NBC had paid Menotti $5,000, “one of the largest sums paid by a radio network for musical work,” The New York Times reported at the time, and was given a deadline of December 1, 1951, to complete the one-act opera, for which he also wrote the English libretto. But the large fee apparently didn't inspire haste in the composer, a notorious procrastinator, and Kuhlmann received the score—about four pages at a time—by mail. He called Kuhlmann as he wrote, asking questions like, “What's your high note? Do you have a high A?” (She did, and Menotti included it in the quartet for the Mother and the Three Wise Men.) With help on the orchestration from Samuel Barber, Menotti managed to finish the piece and the cast began to rehearse shortly before the premiere.
Menotti had based Amahl on Hieronymus Bosch's painting of the Biblical story of the Three Magi, which hangs in the Metropolitan Museum. Amahl, a crippled, impoverished shepherd boy and his mother are visited in the middle of the night by the wise men—King Kaspar, King Melchior, and King Balthazar—who are on their way to pay homage to the newborn Jesus. The Mother steals some of Melchior's gold to help her son. The understanding king tells her to keep the gold and in exchange Amahl offers his crutch as a gift to Jesus, whereupon he discovers that his leg has been miraculously cured. Amahl's mother allows him to accompany the three kings on the remainder of their journey.
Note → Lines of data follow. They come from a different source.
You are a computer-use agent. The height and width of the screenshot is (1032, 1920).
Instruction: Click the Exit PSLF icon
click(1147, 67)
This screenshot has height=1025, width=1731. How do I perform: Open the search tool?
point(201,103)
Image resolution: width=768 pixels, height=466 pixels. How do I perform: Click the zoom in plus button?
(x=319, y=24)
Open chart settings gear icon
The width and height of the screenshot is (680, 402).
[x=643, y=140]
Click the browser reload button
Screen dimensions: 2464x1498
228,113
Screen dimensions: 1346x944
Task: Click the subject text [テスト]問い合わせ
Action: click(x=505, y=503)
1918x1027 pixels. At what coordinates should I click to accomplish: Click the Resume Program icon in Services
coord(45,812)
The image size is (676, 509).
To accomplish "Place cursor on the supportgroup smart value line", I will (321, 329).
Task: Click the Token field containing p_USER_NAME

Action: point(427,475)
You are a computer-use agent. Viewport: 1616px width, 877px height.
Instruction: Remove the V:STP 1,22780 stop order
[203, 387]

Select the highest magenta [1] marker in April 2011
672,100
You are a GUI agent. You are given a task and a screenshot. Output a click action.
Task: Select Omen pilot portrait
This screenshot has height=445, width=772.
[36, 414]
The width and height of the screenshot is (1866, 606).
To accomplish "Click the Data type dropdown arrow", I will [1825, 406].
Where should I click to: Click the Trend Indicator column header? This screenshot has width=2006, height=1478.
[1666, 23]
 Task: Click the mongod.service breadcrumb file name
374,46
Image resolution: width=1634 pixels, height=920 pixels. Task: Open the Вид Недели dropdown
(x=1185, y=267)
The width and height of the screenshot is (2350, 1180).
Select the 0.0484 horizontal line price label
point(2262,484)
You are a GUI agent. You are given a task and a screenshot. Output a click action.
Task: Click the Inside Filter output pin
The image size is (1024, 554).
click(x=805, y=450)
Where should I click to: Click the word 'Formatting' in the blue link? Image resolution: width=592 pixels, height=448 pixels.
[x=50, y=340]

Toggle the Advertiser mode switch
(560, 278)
When asked if the thought of singing an entire opera on live television had given her pause, Kuhlmann dismissed the idea. Of Menotti, the director (Kirk Browning), and the conductor (Thomas Schippers) she said, “We were a young group and I never thought about it! Actually, Gian Carlo and I really tried to sort of zone in on the boy,” who was played by the 12-year-old boy soprano Chet Allen. “I didn't have time to think of myself. I had to keep reminding him to look me in the eye while singing.”
“Amahl opened the doors for me,” Kuhlmann told Opera News in 2007. She sang more than 30 performances with New York City Opera between 1952 and 1955 and alsotoured (again) as the Secretary in The Consul and as Meg in Damn Yankees. In 1961, Kuhlmann sang her last NBC Opera performance: Sarah, Brigham Young's first wife, in Leonard Kastle's Deseret.
After raising her children, Kuhlmann began a corporate career, working as an executive assistant at Pepsi and at the Westchester Conservatory of Music for nearly 20 years before moving to Rhode Island to be closer to her daughter. These days, in addition to spending time with her five grandchildren—“I still vocalize sometimes when I want to make a point to them,” she says—she enjoys her computer and listening to classical music. Her advice for aspiring singers? “Don't drink. Don't smoke. And smile a lot when you're singing something happy.”